## THE TASK:
For the material below, set down exactly the lines between the one containing "The height and" and the last line, both included, leaving every picture out.

------------------------

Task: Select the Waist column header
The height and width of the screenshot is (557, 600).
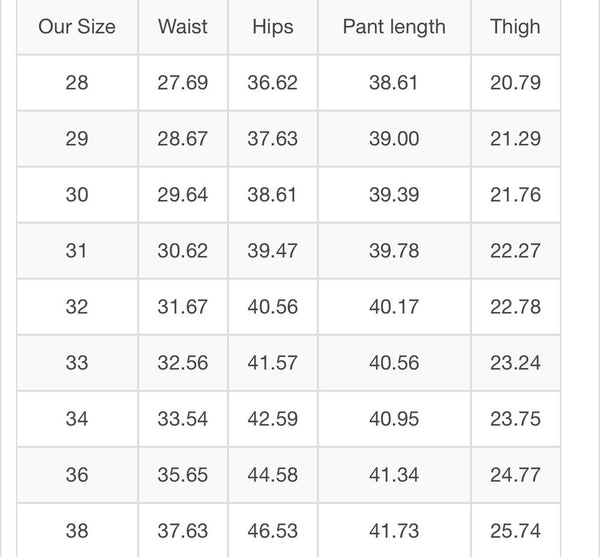Action: click(183, 26)
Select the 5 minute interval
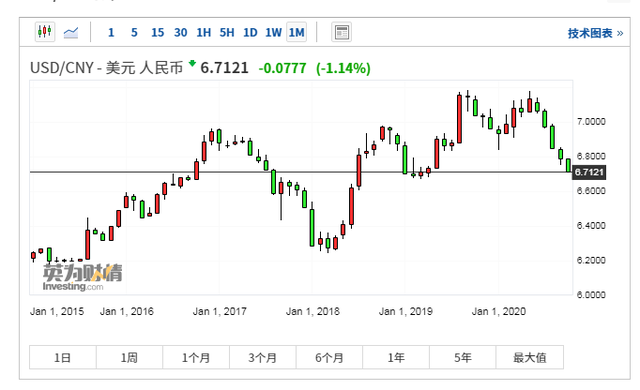 click(134, 32)
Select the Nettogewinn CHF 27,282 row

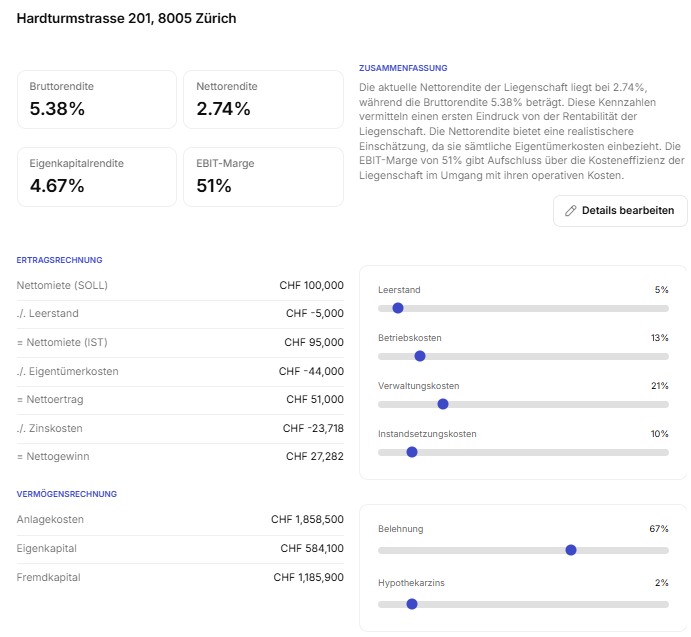pos(180,456)
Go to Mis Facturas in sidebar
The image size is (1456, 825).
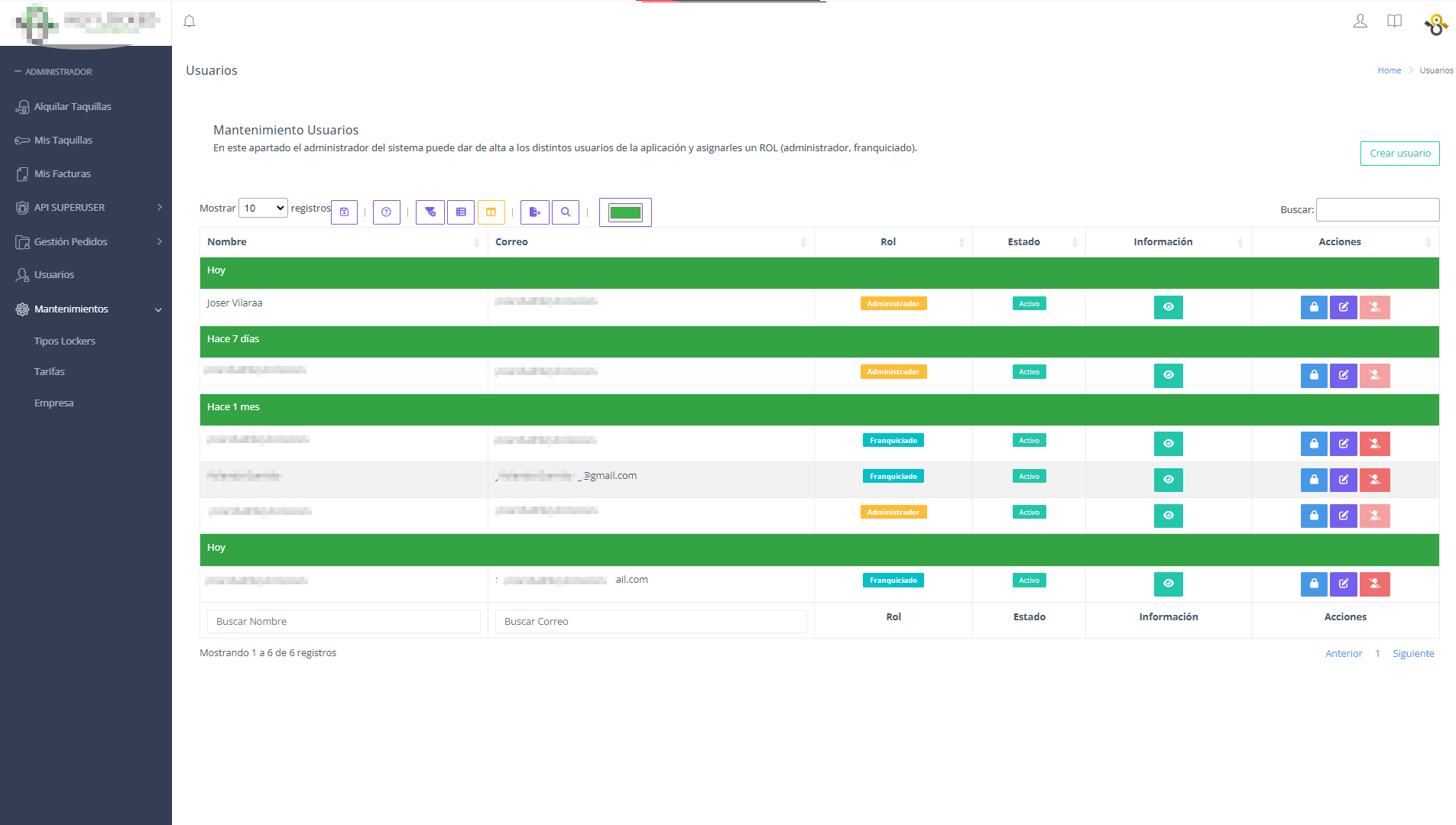pos(63,173)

------------------------

## SOLUTION TO THIS PROBLEM:
The height and width of the screenshot is (557, 600).
Action: click(183, 26)
Select the 5 minute interval
 click(134, 32)
Select the Nettogewinn CHF 27,282 row

pos(180,456)
Go to Mis Facturas in sidebar
The image size is (1456, 825).
pos(63,173)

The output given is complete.